/---

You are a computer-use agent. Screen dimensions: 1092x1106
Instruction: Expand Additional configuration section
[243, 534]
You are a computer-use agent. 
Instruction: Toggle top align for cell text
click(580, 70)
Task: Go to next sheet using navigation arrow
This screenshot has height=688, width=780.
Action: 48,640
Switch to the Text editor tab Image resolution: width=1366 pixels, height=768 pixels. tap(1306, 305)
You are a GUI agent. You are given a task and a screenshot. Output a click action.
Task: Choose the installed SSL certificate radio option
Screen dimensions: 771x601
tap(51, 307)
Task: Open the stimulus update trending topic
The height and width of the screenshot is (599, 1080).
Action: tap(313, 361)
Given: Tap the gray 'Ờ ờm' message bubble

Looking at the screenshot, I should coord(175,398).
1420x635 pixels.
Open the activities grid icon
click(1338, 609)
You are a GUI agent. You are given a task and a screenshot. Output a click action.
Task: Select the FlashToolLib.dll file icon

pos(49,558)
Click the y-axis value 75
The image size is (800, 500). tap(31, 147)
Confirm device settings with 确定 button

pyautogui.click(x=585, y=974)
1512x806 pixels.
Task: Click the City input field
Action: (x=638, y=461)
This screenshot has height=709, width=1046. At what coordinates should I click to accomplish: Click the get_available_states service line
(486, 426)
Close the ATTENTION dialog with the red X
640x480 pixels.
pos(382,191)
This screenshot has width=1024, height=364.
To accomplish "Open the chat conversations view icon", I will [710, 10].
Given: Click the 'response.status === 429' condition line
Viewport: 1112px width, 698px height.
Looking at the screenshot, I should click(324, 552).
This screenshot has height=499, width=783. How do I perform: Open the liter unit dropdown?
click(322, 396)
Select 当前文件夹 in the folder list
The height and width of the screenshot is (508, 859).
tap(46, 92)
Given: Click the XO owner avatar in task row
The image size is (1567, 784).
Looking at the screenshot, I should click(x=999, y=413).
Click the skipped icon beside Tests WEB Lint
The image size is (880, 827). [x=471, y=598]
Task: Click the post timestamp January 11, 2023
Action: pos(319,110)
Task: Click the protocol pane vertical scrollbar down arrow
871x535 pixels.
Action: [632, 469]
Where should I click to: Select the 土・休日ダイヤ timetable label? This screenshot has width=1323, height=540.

\---

Task objective -
Reproduce every line of the material above that has the string "computer".

Solution -
You are a computer-use agent. Screen dimensions: 1092x1106
You are a computer-use agent. 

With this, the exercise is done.